Yad Yehuda also operates a daily food program for children up to 18 years old, supported by the Department of Agriculture. More than 1,000 children receive breakfasts and lunches at no cost. The families pick up their meals twice a week at a drive through at Northwood High School in Silver Spring.

“There is definitely a community need,” Savir said.

In fact, many local rabbis, synagogues and Jewish organizations also have stepped in to help curb food insecurity. According to The Federation, 22 rabbis have given out a total of 117 emergency grants, which have helped 316 people.

The Jewish Council for the Aging of Greater Washington has delivered more than 26,000 meals to isolated seniors since April, according to a news release from The Federation.

During its Mitzvah Meal Kosher Food Program, JCA, Montgomery County Food Council, the Israeli American Council, Bikur Cholim of Greater Washington and Healthcare Initiative Fund teamed up to serve 313 people in 221 households.

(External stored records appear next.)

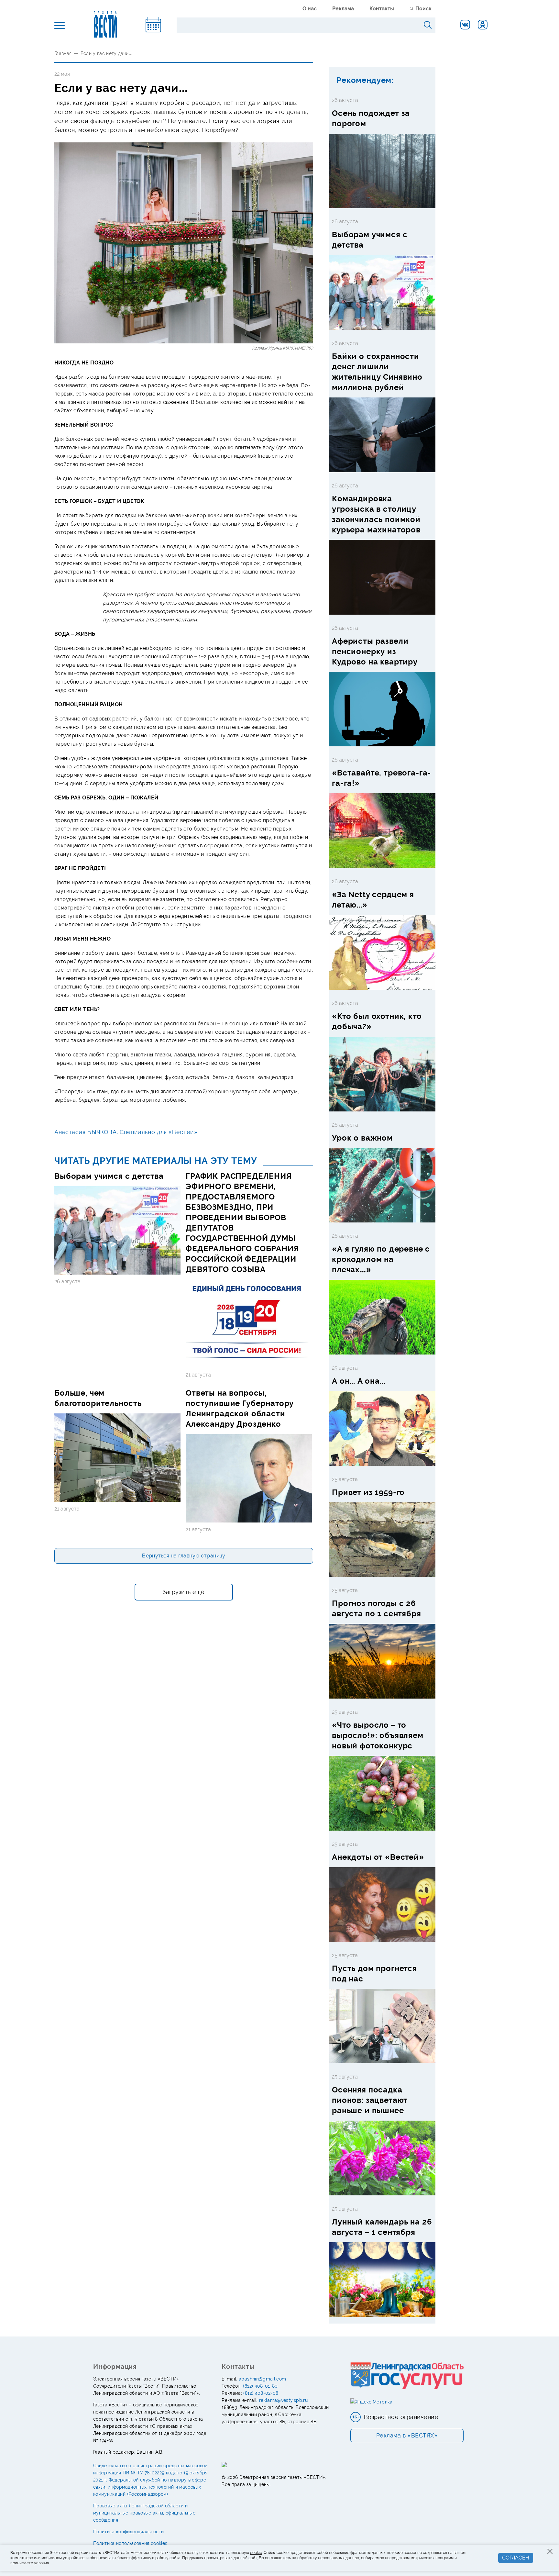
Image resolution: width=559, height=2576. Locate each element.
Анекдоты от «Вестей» (378, 1857)
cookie (256, 2552)
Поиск (423, 9)
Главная (62, 53)
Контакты (381, 9)
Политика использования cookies (130, 2543)
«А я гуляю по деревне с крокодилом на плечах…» (381, 1259)
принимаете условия (29, 2563)
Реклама (343, 9)
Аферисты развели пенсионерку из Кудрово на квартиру (375, 651)
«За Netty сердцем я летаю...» (373, 899)
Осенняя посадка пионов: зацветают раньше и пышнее (370, 2100)
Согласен (515, 2558)
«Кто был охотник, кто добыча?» (377, 1021)
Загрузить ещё (184, 1592)
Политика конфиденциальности (128, 2531)
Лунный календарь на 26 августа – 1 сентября (382, 2227)
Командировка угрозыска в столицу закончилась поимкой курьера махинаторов (376, 514)
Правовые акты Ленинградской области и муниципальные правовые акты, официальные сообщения (144, 2513)
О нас (309, 9)
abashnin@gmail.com (262, 2378)
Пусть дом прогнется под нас (374, 1973)
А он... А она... (358, 1381)
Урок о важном (362, 1138)
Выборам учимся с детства (109, 1176)
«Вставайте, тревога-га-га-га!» (381, 778)
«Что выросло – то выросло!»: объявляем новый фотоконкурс (377, 1735)
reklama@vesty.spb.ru (283, 2400)
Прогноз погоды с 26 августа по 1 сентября (376, 1608)
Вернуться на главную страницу (183, 1556)
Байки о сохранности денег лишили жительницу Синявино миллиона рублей (377, 371)
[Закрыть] (550, 2551)
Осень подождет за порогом (371, 118)
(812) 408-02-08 (260, 2393)
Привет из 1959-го (368, 1492)
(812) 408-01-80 (260, 2386)
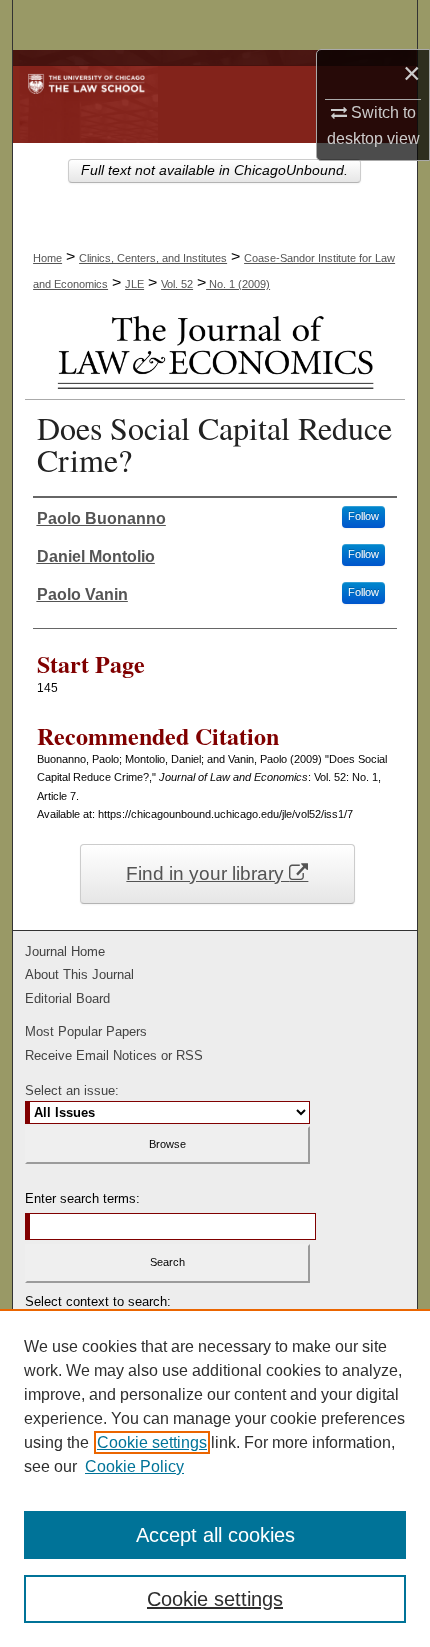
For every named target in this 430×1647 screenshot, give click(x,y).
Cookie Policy (134, 1466)
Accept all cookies (215, 1535)
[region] (215, 1478)
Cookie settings (152, 1442)
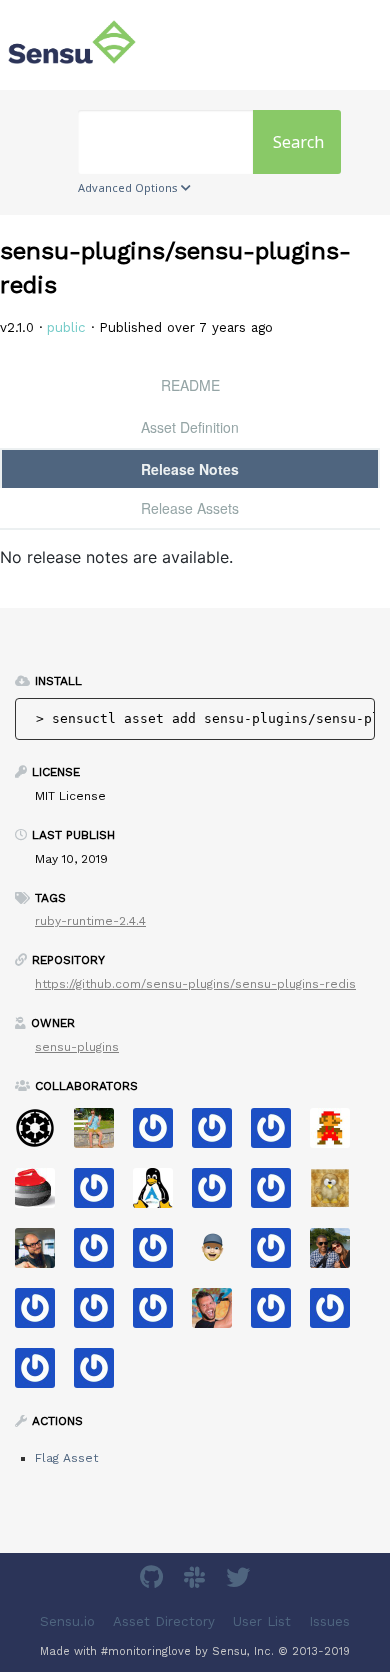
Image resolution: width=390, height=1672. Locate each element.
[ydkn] (337, 1194)
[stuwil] (42, 1374)
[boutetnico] (337, 1134)
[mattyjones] (219, 1134)
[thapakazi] (160, 1194)
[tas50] (101, 1134)
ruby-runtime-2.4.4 (90, 921)
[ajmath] (42, 1314)
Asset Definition (190, 427)
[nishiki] (160, 1254)
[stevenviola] (101, 1254)
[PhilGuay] (337, 1314)
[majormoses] (42, 1134)
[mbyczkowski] (219, 1194)
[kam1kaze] (278, 1314)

The Hebrew Free Loan Association has experienced a 600 percent increase in the number of applications it has received. That organization provides loans of up to $15,000 for community members in need and emergency loans of up to $2,500 for those impacted by COVID-19.

There is always more people can do, Polon said. Her advice, “Give until it’s uncomfortable. Be generous until it hurts.” In addition to donating money, she urged viewers to “get out and get to know your community. Get to know people that are living on the edge.”